As White sat in on his first meeting with the transit agency on Monday, he got support for his opposition from one of his new HART colleagues, Josh Burgin.

Though Burgin couldn’t attend the meeting in person, he wanted to make sure that the board understood where he was coming from regarding the potential 2016 ballot measure loud and clear, sending a letter to HART board chair Mike Suarez that Suarez read aloud during the board’s monthly meeting.

Referring to how not only Greenlight Pinellas, but other transportation referendums went down to defeat in Polk, Alachua and Hernando counties by wide margins, he warned Hillsborough County leaders that they “cannot ignore the implications of these outcomes.” But he’s not sure they are.

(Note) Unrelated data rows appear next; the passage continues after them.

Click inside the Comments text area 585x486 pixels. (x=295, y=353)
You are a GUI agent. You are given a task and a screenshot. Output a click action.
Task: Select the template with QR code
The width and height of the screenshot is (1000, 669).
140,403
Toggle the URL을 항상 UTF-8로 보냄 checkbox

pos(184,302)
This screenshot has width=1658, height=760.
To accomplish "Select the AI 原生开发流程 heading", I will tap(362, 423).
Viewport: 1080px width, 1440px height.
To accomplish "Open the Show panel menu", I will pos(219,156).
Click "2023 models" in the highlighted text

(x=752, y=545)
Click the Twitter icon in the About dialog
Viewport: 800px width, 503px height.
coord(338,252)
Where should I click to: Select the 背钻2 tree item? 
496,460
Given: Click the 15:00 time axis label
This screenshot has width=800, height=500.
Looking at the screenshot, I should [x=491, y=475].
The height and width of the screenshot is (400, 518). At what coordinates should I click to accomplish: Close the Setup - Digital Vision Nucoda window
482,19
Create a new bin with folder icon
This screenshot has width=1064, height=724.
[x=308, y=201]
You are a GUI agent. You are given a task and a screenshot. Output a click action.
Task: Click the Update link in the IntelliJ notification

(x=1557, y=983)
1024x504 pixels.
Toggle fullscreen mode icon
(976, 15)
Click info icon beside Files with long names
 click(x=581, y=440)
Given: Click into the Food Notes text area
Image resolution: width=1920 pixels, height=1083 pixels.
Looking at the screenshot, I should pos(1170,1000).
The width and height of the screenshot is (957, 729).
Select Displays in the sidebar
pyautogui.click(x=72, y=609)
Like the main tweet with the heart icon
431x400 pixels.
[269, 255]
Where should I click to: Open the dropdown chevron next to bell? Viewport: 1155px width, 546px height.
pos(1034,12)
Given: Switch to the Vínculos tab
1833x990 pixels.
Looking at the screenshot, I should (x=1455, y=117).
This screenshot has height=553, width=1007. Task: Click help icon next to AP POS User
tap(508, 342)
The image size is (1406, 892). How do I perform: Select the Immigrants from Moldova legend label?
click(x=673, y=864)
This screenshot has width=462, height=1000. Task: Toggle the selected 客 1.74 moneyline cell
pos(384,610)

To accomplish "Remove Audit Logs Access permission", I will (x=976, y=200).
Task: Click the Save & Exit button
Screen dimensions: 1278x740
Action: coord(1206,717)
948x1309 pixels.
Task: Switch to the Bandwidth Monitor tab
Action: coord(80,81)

“Immediately following election night’s tax proposed defeats, some local leaders publicly denied that these neighborhood county election outcomes had any hearing on the visibility of 1-cent proposal for Hillsborough in 2016,” Burgin wrote. “The hackneyed claims that the Hillsborough Proposal for 2016 would be different from Pinellas plan were reminiscent of prior claims that the Pinellas plan was to be different than Hillsborough’s in 2010, but in the end both the Hillsborough 2010 and Pinellas 2014 plans were opposed by approximately 60% of the voters.”

Burgin then cited a post-referendum analysis produced by Hillsborough County’s Metropolitan Planning Organization in February of 2013 regarding the failed Hillsborough 2010 vote, as well as the Tampa Bay Partnership’s recent voter analysis on Greenlight Pinellas, and deducting that the public’s priorities are for streets, roads and bridges, and not for light-rail. He then goes on to write that a 1/2 cent proposal “starts off with at least a some chance of acceptance by the voters,” before clarifying that he doesn’t support any type of tax increase in the future.

Burin’s opposition is no surprise. He took on then-incumbent County Commissioner Mark Sharpe back in 2010 for the GOP nomination to the board, mainly due to Sharpe’s outspoken support for the transit tax (Sharpe held off Burgin and went on to easily win re-election).

He concludes his letter by saying that “the most likely scenario” for increased HART funding through a tax would be a 1/2-cent sales tax, “with a majority of the revenues committed to roads and a relative small amount is dedicated to HART.”

But while such transit referendums all went down to defeat in the Sunshine State last month, that wasn’t the case around the country. HART board chair Mike Suarez cited a statement issued by the American Public Transportation Association that noted that public transit initiatives prevailed at the ballot box in  15 out of 25 possible local public transit ballot initiatives on November 4.

The only other comments the letter elicited came from HART board member and County Commission Chair Sandy Murman, who said it should be a priority in 2015 for the agency to discuss how to raise more money for buses and services. “That’s what they want. The message is clear to me.” She said she wants to have workshops on bonding, finances and going through line items. “We can’t keep on getting bogged down with other administrative and governance issues….that’s got to be our mission and goal over the next two years for HART.” Murman said the best way for the board to deal with that would be to restructure some of their committees. Chairman Suarez said he would entertain such discussions at an upcoming board meeting.